• [What is expected]:
Rewrite every item that follows, substituting "Screenshot resolution" for each occurrence of "Image resolution" and keeping all other text identical.

Items for locating displayed items
-- START --
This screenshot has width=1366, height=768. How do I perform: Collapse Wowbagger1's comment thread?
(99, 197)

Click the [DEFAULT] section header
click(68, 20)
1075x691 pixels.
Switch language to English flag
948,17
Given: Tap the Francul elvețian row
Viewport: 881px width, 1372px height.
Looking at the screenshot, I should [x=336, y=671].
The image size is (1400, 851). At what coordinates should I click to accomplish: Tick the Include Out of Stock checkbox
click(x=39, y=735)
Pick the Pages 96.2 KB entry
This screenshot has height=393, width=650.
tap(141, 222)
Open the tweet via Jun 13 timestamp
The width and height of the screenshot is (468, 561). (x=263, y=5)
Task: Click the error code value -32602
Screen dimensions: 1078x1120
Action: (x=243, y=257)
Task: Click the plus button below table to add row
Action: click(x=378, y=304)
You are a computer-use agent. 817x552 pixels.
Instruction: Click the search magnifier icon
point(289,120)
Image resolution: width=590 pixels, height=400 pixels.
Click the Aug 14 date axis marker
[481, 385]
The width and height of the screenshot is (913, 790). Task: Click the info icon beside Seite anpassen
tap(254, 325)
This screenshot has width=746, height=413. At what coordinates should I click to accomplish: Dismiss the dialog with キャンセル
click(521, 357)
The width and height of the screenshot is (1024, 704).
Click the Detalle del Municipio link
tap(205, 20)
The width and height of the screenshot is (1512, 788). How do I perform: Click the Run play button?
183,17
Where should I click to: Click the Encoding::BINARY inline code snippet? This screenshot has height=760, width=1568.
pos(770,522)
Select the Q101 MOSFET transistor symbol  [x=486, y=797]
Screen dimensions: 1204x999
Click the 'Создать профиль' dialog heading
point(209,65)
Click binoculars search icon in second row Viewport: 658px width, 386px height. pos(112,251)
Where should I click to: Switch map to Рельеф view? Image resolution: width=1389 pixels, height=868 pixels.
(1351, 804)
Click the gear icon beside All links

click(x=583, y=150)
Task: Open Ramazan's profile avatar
-- END --
• [The reply]:
This screenshot has width=1366, height=768. How do I perform: Collapse Wowbagger1's comment thread?
(99, 197)

Click the [DEFAULT] section header
click(68, 20)
1075x691 pixels.
Switch language to English flag
948,17
Given: Tap the Francul elvețian row
Viewport: 881px width, 1372px height.
Looking at the screenshot, I should [x=336, y=671].
The image size is (1400, 851). At what coordinates should I click to accomplish: Tick the Include Out of Stock checkbox
click(x=39, y=735)
Pick the Pages 96.2 KB entry
This screenshot has height=393, width=650.
tap(141, 222)
Open the tweet via Jun 13 timestamp
The width and height of the screenshot is (468, 561). (x=263, y=5)
Task: Click the error code value -32602
Screen dimensions: 1078x1120
Action: (x=243, y=257)
Task: Click the plus button below table to add row
Action: click(x=378, y=304)
You are a computer-use agent. 817x552 pixels.
Instruction: Click the search magnifier icon
point(289,120)
Screenshot resolution: width=590 pixels, height=400 pixels.
Click the Aug 14 date axis marker
[481, 385]
The width and height of the screenshot is (913, 790). Task: Click the info icon beside Seite anpassen
tap(254, 325)
This screenshot has width=746, height=413. At what coordinates should I click to accomplish: Dismiss the dialog with キャンセル
click(521, 357)
The width and height of the screenshot is (1024, 704).
Click the Detalle del Municipio link
tap(205, 20)
The width and height of the screenshot is (1512, 788). How do I perform: Click the Run play button?
183,17
Where should I click to: Click the Encoding::BINARY inline code snippet? This screenshot has height=760, width=1568.
pos(770,522)
Select the Q101 MOSFET transistor symbol  [x=486, y=797]
Screen dimensions: 1204x999
Click the 'Создать профиль' dialog heading
point(209,65)
Click binoculars search icon in second row Viewport: 658px width, 386px height. pos(112,251)
Where should I click to: Switch map to Рельеф view? Screenshot resolution: width=1389 pixels, height=868 pixels.
(1351, 804)
Click the gear icon beside All links

click(x=583, y=150)
Task: Open Ramazan's profile avatar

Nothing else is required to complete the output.